> _Alıntı_
-=-=-=-=-

Şimdi Türkiye’nin önündeki tek sınav işsizlik. Bizim bununla da başa çıkmamız gerekiyor. Aynı zamanda yatırımları çoğaltmamız lazım. Yeni iş sahaları açmamız lazım. Yeni ekonomi yönetimine ben çok güveniyorum. Özellikle Merkez Bankası Başkanının değişip yerine maliye kökenli birisinin getirilmesi biraz daha para teorileri ile değil de maliye politikalarına dayalı bir Merkez Bankası yönetimi izleyeceğimizin sinyalini verdi. Bu hepimiz için önemli bir gelişme.

“KURLARIN BİRAZ DAHA GEVŞEYECEĞİ BİR DÖNEME GİRDİK”

-=-=-=-=-

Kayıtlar
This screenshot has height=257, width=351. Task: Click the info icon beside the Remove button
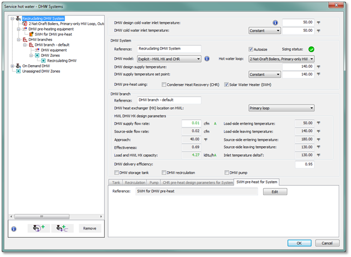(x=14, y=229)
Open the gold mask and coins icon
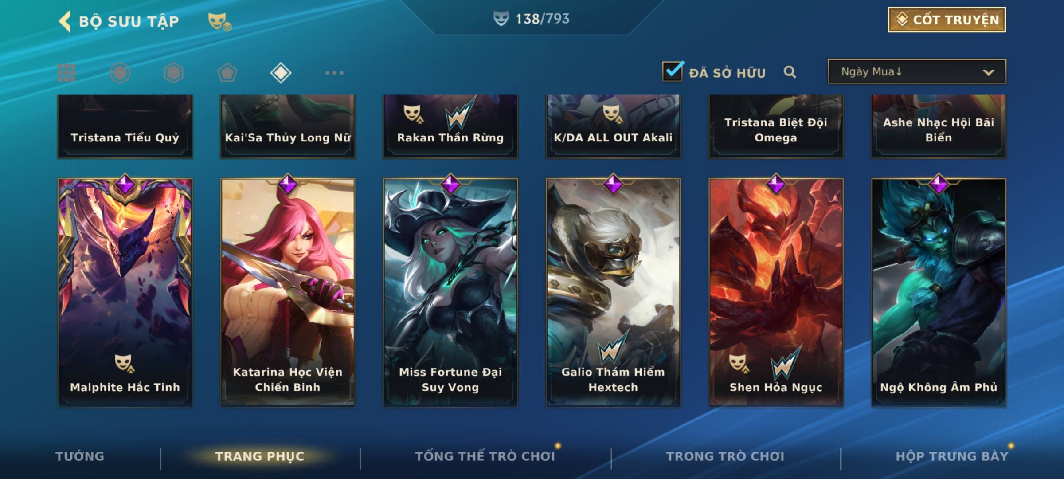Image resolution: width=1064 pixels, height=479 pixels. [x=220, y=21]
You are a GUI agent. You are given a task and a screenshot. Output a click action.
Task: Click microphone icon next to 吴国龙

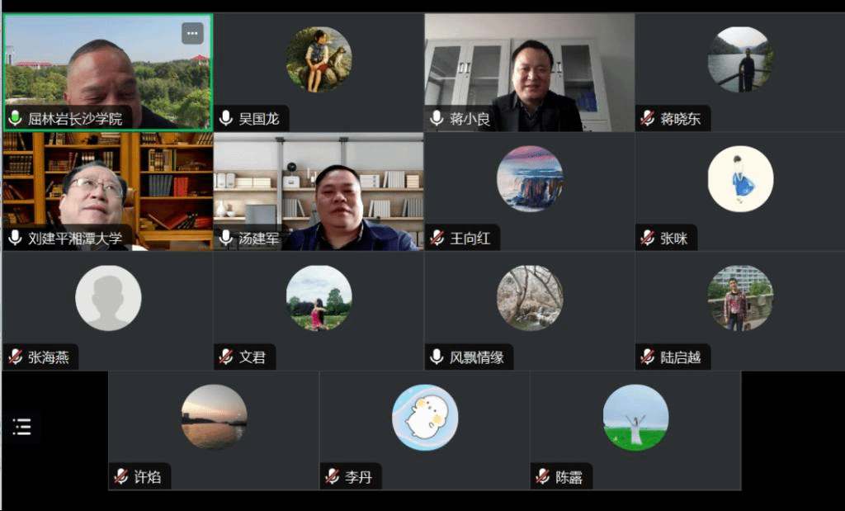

-=-=-=-=-

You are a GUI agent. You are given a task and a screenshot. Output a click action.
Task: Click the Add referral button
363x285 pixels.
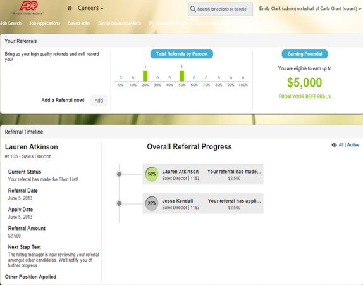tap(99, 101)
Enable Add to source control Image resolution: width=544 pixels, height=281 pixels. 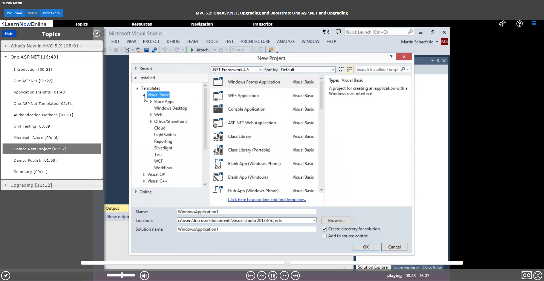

-=-=-=-=-

> _Yapılacak İşler_
- 1) İşsizlik ve Merkez Bankası üzerine olan alıntıdaki "Yeni ekonomi yönetimine ben çok güveniyorum." cümlesini İngilizceye çevirin.
- 2) İşsizlik ve Merkez Bankası üzerine olan alıntıda "gerekiyor" ya da "lazım" sözcüğüyle yapılması gerektiği söylenen işlerin tamamını listeleyin.
- 3) İşsizlik ve Merkez Bankası üzerine olan alıntıyı, en son gelen başlığın altından devam ettirin.

> _Yanıtlar_
- 1) I have a great deal of confidence in the new economic management.

- 2)
- İşsizlikle başa çıkmak
- Yatırımları çoğaltmak
- Yeni iş sahaları açmak

- 3)
Merkez Bankası’nın faiz artırımı bir süre Türkiye’de yatırımların azalmasına sebebiyet verebilir. Çünkü kredi faiz oranları oldukça yüksek. Fakat Türkiye’de faiz oranlarının yükselmesi birçok unsuru etkiliyor. Bu yüzden biraz yurt içinde harcama alışkanlığını azaltacak. Ama bunun neticesinde de paramız değer kazanacak. Çünkü enflasyon baskılanacak. Dolayısıyla bir rahatlama gelecek. Genellikle faizlerin yükseldiği dönemlerde Türkiye’de vadeler kısalır. Çünkü vade farkı yüksek bir yekûn tutacağı için işletmeler birbirlerine uzun vadeli mal satmak istemezler. Mal alımlarını daha peşin yapmak isterler. Çünkü faiz arttıkça vade farkı da artar. Bu yüzden biraz daha piyasada yazılan çeklerin azalacağı, biraz daha normalleşeceğimiz, kurların biraz daha gevşeyeceği bir döneme girdik diyebiliriz.”